Written exercise: Render the records starting at the line containing "This screenshot has width=1366, height=631." and ending at the line containing "[x=565, y=840]" as a JSON list of strings, one per line, with blank lines omitted. Include only those lines.

Working data:
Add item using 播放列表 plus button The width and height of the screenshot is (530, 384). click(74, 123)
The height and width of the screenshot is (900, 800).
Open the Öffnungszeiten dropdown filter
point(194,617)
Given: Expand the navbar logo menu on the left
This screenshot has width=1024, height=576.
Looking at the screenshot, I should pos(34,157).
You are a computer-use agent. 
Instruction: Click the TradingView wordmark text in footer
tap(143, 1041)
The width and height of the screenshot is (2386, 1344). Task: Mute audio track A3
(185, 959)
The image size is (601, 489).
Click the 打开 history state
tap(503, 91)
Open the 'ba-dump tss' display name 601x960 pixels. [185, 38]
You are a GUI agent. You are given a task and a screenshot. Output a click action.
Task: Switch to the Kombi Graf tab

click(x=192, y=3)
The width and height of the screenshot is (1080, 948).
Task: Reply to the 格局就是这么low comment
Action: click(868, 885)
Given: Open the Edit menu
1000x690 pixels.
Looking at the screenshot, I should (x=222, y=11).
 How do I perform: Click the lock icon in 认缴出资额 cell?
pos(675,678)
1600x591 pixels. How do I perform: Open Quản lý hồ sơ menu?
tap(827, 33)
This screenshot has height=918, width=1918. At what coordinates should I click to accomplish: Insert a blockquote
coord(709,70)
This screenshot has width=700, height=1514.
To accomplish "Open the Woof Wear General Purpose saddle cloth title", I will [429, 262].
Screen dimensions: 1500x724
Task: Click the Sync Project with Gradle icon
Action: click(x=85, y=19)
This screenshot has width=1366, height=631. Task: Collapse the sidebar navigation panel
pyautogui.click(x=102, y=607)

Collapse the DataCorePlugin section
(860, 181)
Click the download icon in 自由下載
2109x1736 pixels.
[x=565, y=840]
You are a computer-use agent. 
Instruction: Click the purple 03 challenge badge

Answer for the task:
[
  "This screenshot has width=1366, height=631. Task: Collapse the sidebar navigation panel",
  "pyautogui.click(x=102, y=607)",
  "Collapse the DataCorePlugin section",
  "(860, 181)",
  "Click the download icon in 自由下載",
  "2109x1736 pixels.",
  "[x=565, y=840]"
]